7. Implications and Future Directions

  • How this changes the landscape (Section 5.1)
  • RLHF at scale provides a practical path to align models with user intent across diverse tasks, delivering large usability gains without scaling parameter count. The alignment tax can be made small with PPO-ptx, making adoption more attractive.

  • What it enables

  • General instruction‑following assistants usable with minimal prompt engineering; safer defaults when paired with appropriate system prompts; potential to condition on different communities’ preferences (Section 5.2).

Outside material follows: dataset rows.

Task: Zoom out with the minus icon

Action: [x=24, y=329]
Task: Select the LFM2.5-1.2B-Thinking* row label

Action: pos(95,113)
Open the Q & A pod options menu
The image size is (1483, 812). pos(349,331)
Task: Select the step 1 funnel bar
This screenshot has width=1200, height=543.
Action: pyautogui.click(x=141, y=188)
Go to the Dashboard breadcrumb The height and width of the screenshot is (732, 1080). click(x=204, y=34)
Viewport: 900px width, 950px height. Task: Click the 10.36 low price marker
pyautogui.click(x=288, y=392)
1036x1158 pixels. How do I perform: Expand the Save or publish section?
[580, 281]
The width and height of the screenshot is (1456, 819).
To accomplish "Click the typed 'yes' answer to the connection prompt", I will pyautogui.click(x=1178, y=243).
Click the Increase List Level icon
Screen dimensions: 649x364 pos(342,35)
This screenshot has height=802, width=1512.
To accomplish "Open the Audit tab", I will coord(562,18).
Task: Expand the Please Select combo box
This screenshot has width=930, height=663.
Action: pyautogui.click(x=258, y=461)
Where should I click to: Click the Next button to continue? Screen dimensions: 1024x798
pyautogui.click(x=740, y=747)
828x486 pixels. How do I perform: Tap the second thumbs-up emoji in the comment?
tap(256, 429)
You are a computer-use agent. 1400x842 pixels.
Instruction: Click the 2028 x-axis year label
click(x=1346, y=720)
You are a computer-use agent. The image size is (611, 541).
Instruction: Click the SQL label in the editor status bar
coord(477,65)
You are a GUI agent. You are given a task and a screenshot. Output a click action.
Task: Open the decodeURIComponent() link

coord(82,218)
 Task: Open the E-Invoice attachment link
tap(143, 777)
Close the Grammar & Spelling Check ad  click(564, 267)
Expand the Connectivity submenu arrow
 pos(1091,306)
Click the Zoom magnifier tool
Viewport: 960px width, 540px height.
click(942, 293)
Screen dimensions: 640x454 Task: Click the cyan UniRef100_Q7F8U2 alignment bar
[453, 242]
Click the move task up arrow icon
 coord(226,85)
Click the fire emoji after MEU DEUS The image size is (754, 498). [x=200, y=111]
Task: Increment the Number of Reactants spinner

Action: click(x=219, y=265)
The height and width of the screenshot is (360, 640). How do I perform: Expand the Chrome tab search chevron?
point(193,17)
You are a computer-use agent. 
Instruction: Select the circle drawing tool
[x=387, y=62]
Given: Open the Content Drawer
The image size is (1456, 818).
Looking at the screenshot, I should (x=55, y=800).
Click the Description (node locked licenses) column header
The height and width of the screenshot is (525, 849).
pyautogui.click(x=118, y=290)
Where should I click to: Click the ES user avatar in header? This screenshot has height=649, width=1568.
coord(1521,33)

  • Promising research directions (Sections 5.4, 5.2)

  • Safety:
    • Train refusal behaviors and context‑dependent safety policies; adversarial data collection to fix failure modes (e.g., false premises, jailbreaks).
    • Combine RLHF with pretraining data filtration or truthfulness tools (e.g., web‑augmented QA).
  • Reward modeling:
    • Use richer feedback (edits, critiques), better interfaces, and methods beyond pairwise comparison; study how instructions to labelers shape collected signals.
  • Preference pluralism:
    • Condition models on different groups’ preferences; develop accountable processes for whose values are encoded and how they are represented (Section 5.2).
  • Technique improvements:
    • Explore alternative policy‑optimization methods (expert iteration, constrained optimization), better KL regularization, and more principled pretraining‑mix strategies.
  • Evaluation:
    • Broaden multilingual and domain‑expert tests; develop measures for honesty beyond truthfulness and calibrate hedging behavior.

Core takeaway: Fine‑tuning with human feedback substantially improves instruction following, truthfulness, and perceived helpfulness—even allowing a 1.3B model to beat a 175B one in human preference—while a simple training modification (PPO-ptx) keeps most general NLP capabilities intact (Figures 1, 3, 4, 6, 28–29, 33).